Time frame: Up to 3.5 years
Cohort 9: Number of participants with Adverse Events (AEs)
AEs will be coded using medical dictionary for regulatory activities (MedDRA). An AE is any untoward medical occurrence in a participant administered enfortumab vedotin, and which does not necessarily have to have a causal relationship with this treatment. An AE can therefore be any unfavorable and unintended sign (including an abnormal laboratory finding), symptom, or disease temporally associated with the use of enfortumab vedotin whether or not considered related to the enfortumab vedotin. An AE is considered "serious" if the event: results in death; is life-threatening; results in persistent or significant disability/incapacity or substantial disruption of the ability to conduct normal life functions; results in congenital anomaly or birth defect; requires inpatient hospitalization (except for planned procedures) or leads to prolongation of hospitalization (except if prolongation of planned hospitalization is not caused by an AE); or other medically important events.
Time frame: Up to 2 years
Cohort 9: Number of participants with laboratory value abnormalities and/or adverse events (AEs)

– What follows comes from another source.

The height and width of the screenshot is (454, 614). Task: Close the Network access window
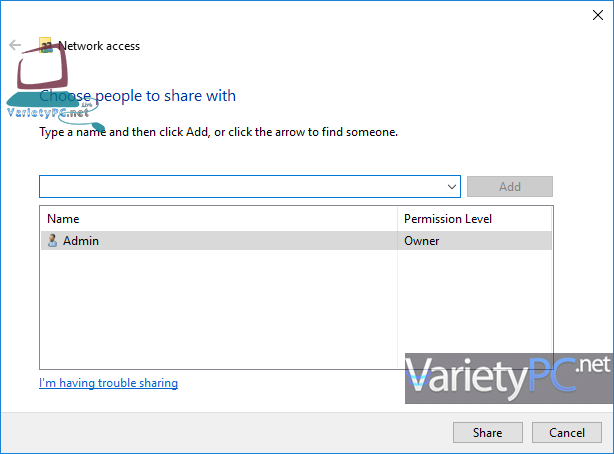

Number of participants with potentially clinically significant laboratory values.
Time frame: Up to 2 years
Cohort 9: Number of participants with vital sign abnormalities and /or adverse events (AEs)
Number of participants with potentially clinically significant vital sign values.
Time frame: Up to 2 years
Cohort 9: Number of participants with routine 12-lead electrocardiogram (ECG) abnormalities and/or Adverse Events (AEs)
Number of participants with potentially clinically significant ECG values.
Time frame: Up to 2 years
Cohort 9: Number of participants at each grade of the Eastern Cooperative Oncology Group Performance Status (ECOG PS)
The ECOG scale will be used to assess performance status. Grades range from 0 (equals fully active, able to carry on all pre-disease performance without restriction), and 5 (equals dead).